**Task instructions**
What you return must match the records word for word, except that pictures are dropped.
# # #
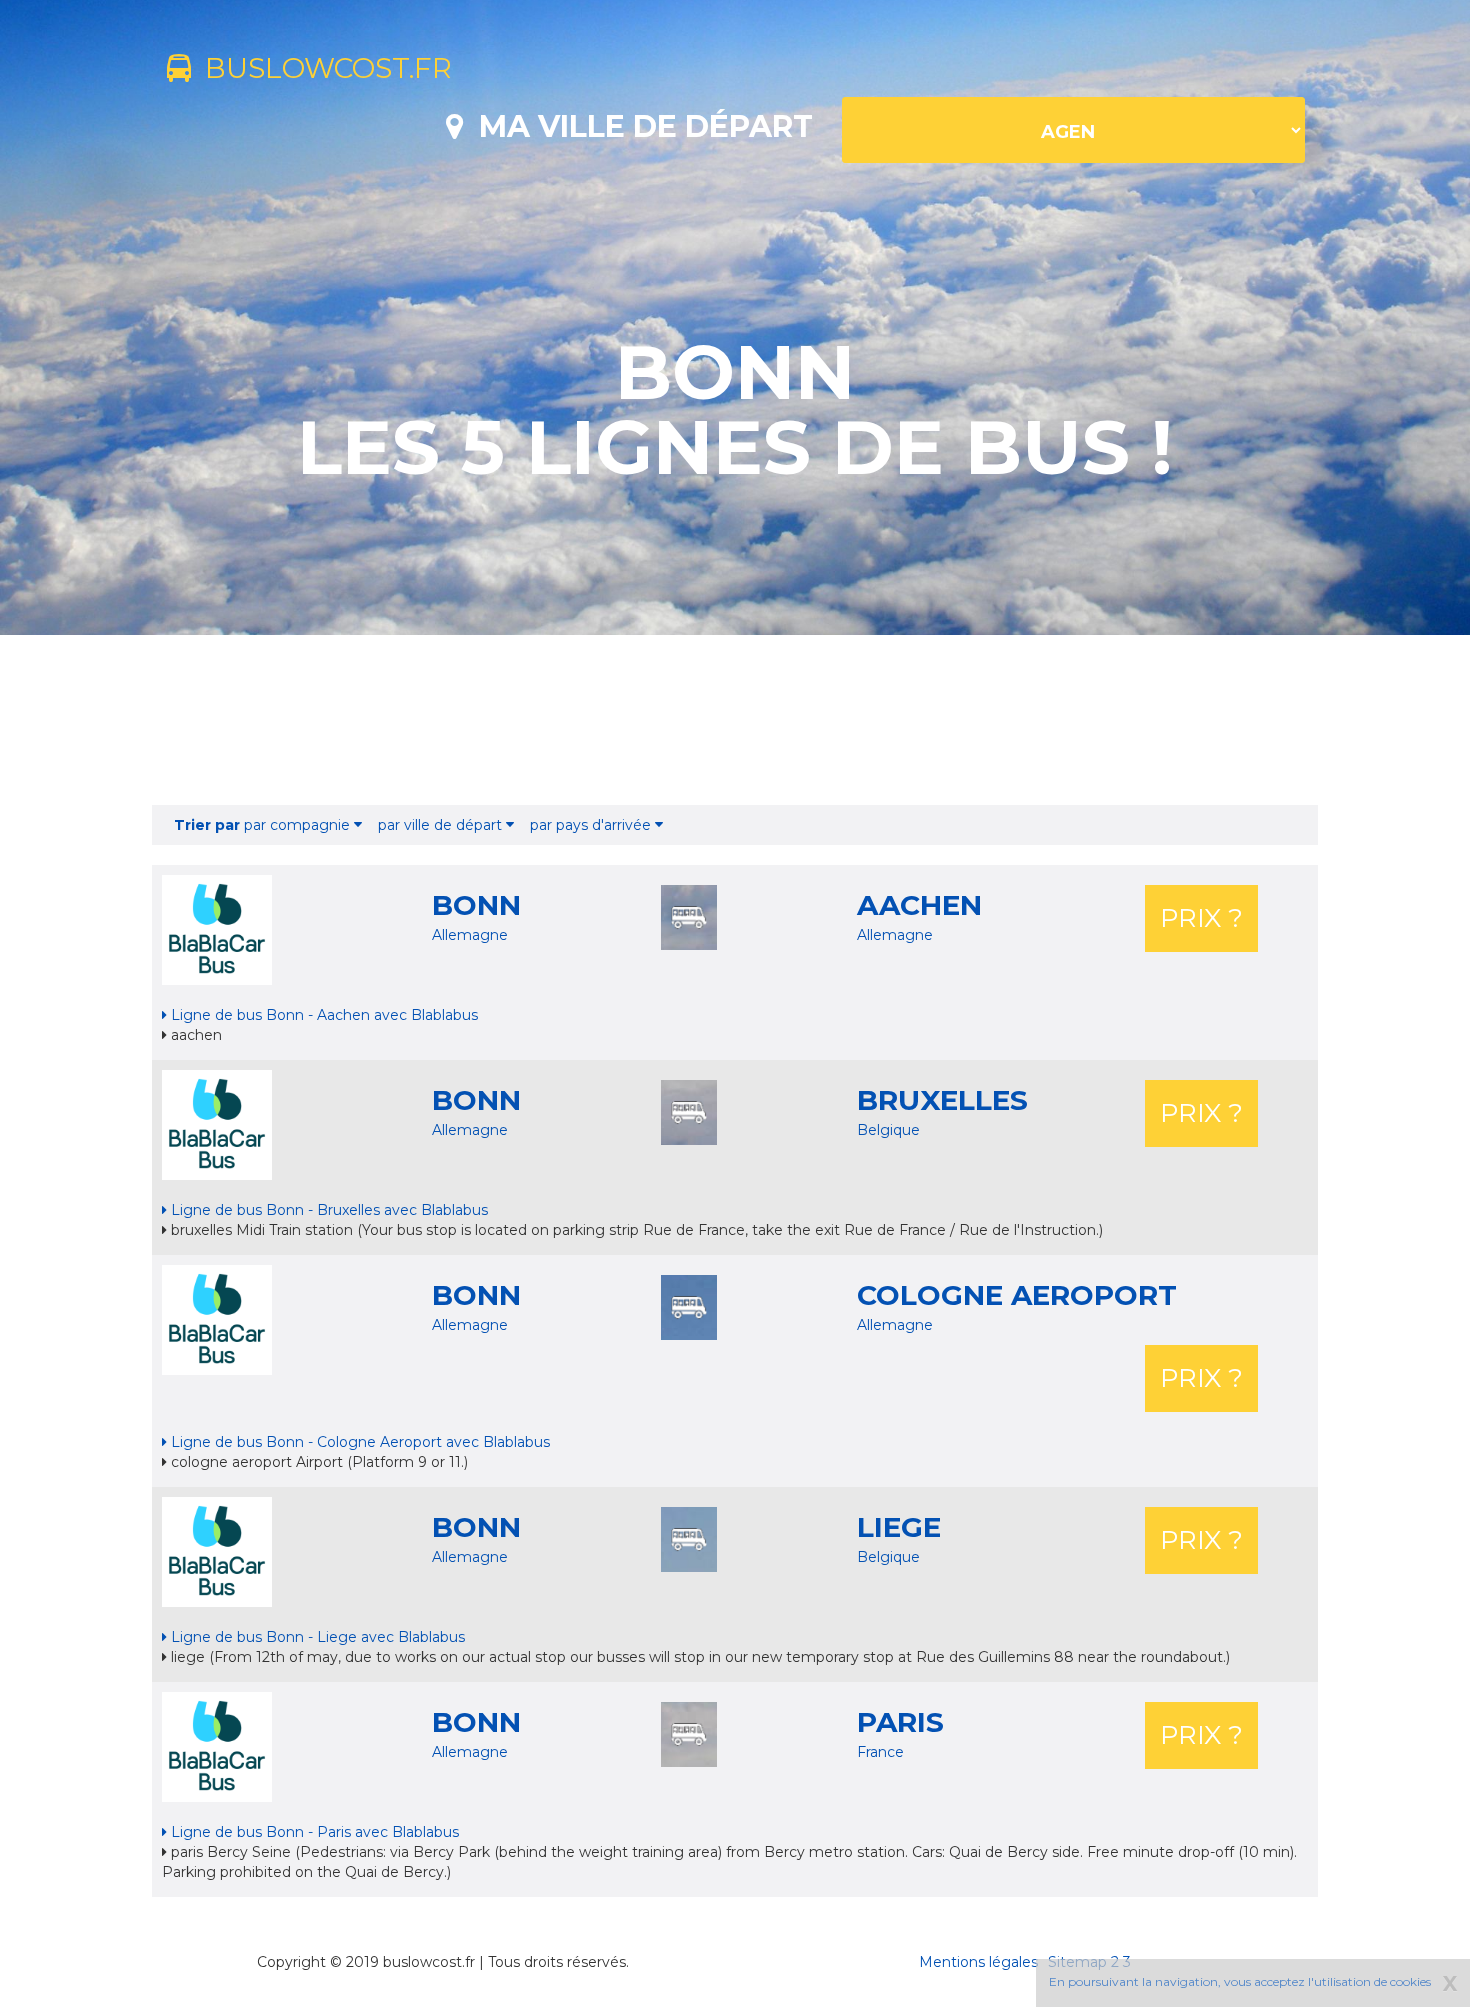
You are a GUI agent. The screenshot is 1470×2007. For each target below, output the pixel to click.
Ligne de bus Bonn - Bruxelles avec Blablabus (327, 1210)
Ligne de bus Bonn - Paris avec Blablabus (313, 1832)
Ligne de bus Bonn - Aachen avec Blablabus (322, 1015)
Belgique (888, 1130)
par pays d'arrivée (592, 825)
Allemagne (470, 935)
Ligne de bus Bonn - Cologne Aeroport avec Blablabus (358, 1442)
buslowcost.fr (321, 68)
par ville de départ (442, 825)
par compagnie (264, 825)
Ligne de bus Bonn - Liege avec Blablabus (316, 1637)
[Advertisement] (735, 720)
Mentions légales (978, 1962)
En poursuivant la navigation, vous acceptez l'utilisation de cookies (1240, 1981)
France (880, 1752)
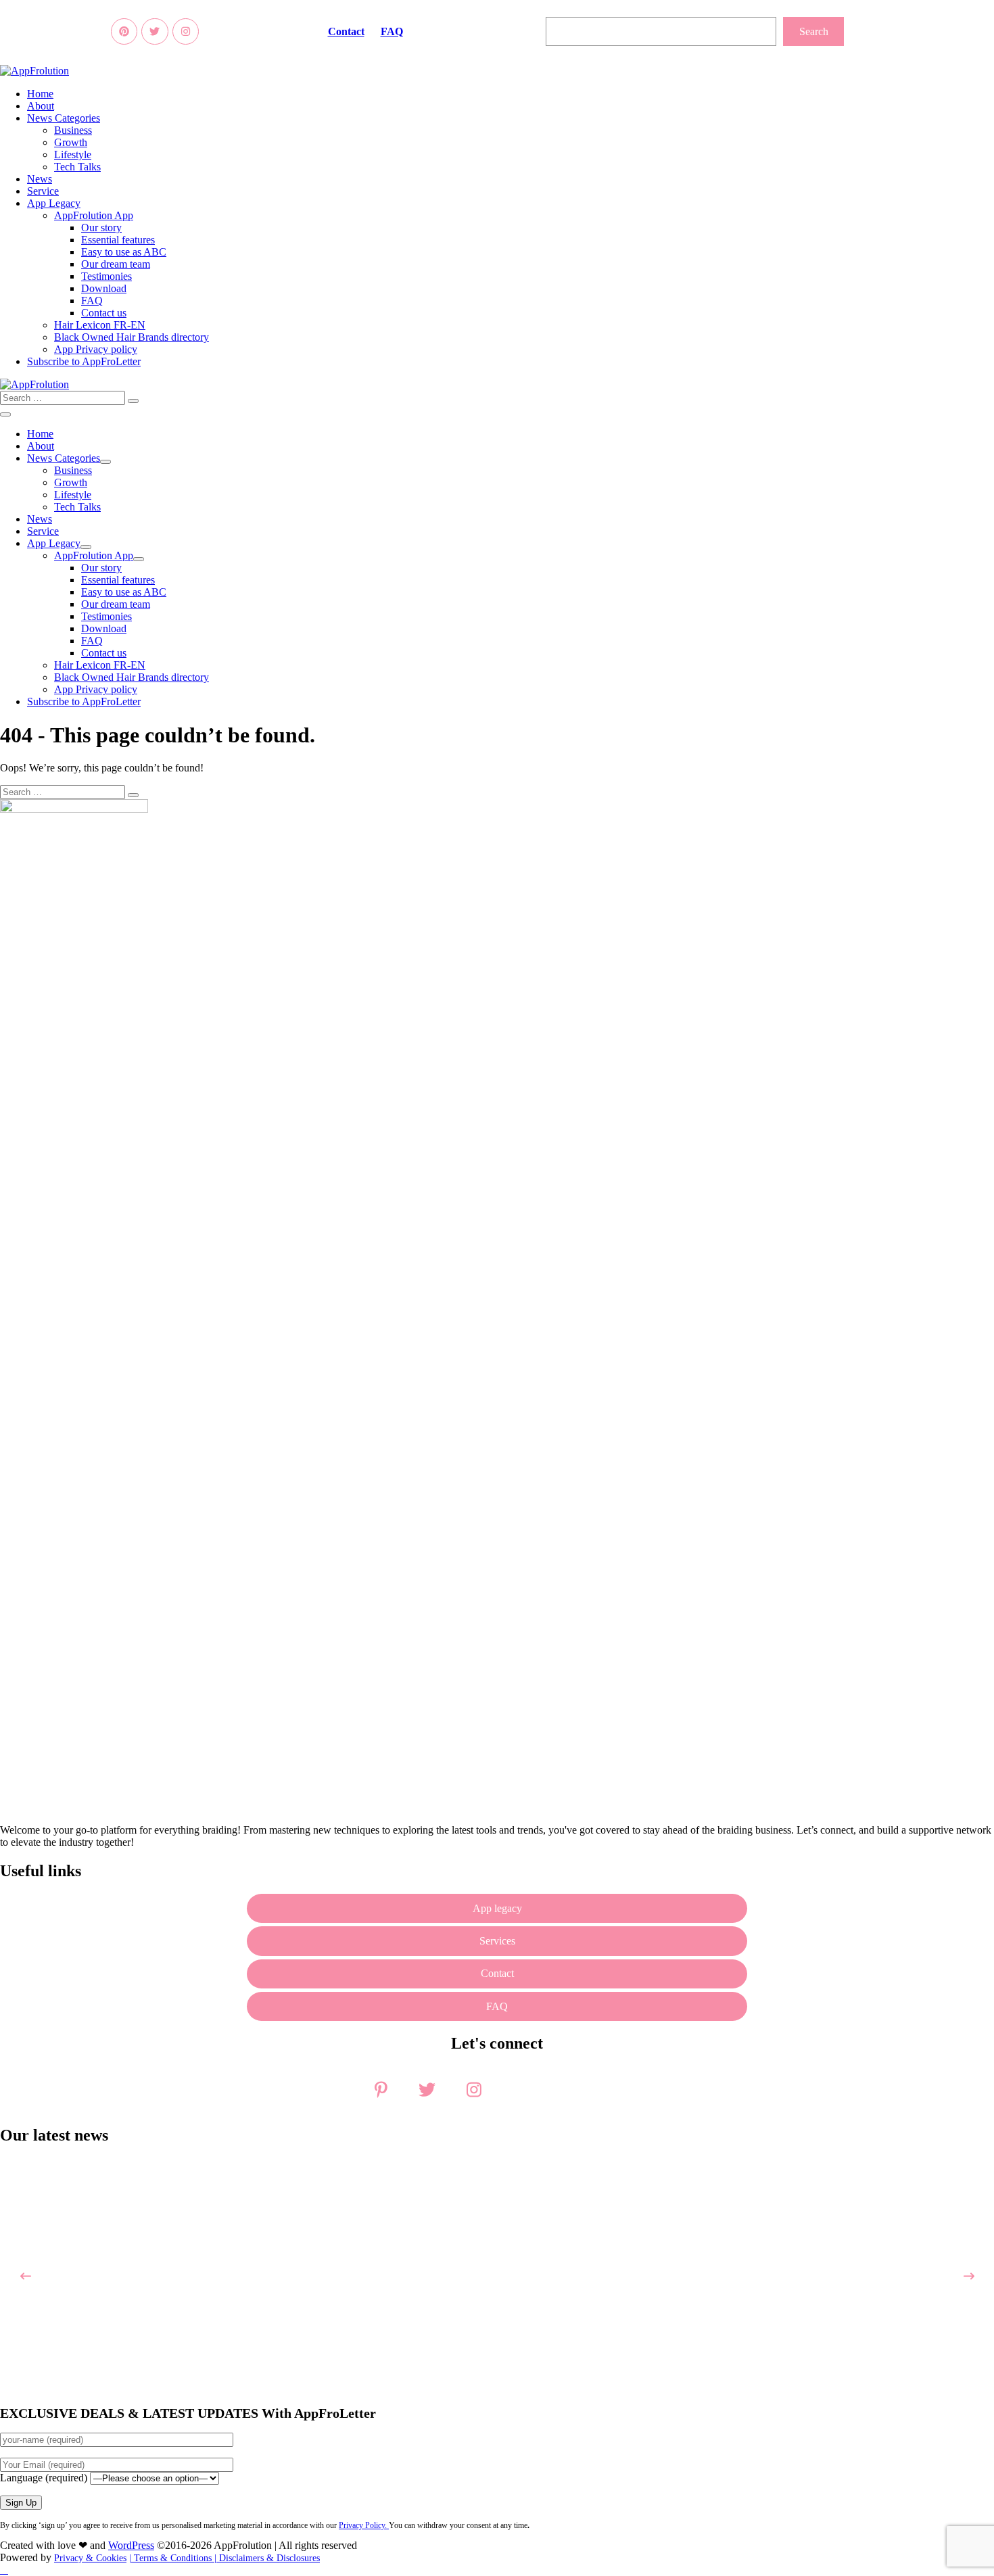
# # #
**Output**
You are a GUI agent. The screenshot is 1470×2007. For each target below, output the pixel to click.
Ligne de bus Bonn - Bruxelles avec Blablabus (327, 1210)
Ligne de bus Bonn - Paris avec Blablabus (313, 1832)
Ligne de bus Bonn - Aachen avec Blablabus (322, 1015)
Belgique (888, 1130)
par pays d'arrivée (592, 825)
Allemagne (470, 935)
Ligne de bus Bonn - Cologne Aeroport avec Blablabus (358, 1442)
buslowcost.fr (321, 68)
par ville de départ (442, 825)
par compagnie (264, 825)
Ligne de bus Bonn - Liege avec Blablabus (316, 1637)
[Advertisement] (735, 720)
Mentions légales (978, 1962)
En poursuivant la navigation, vous acceptez l'utilisation de cookies (1240, 1981)
France (880, 1752)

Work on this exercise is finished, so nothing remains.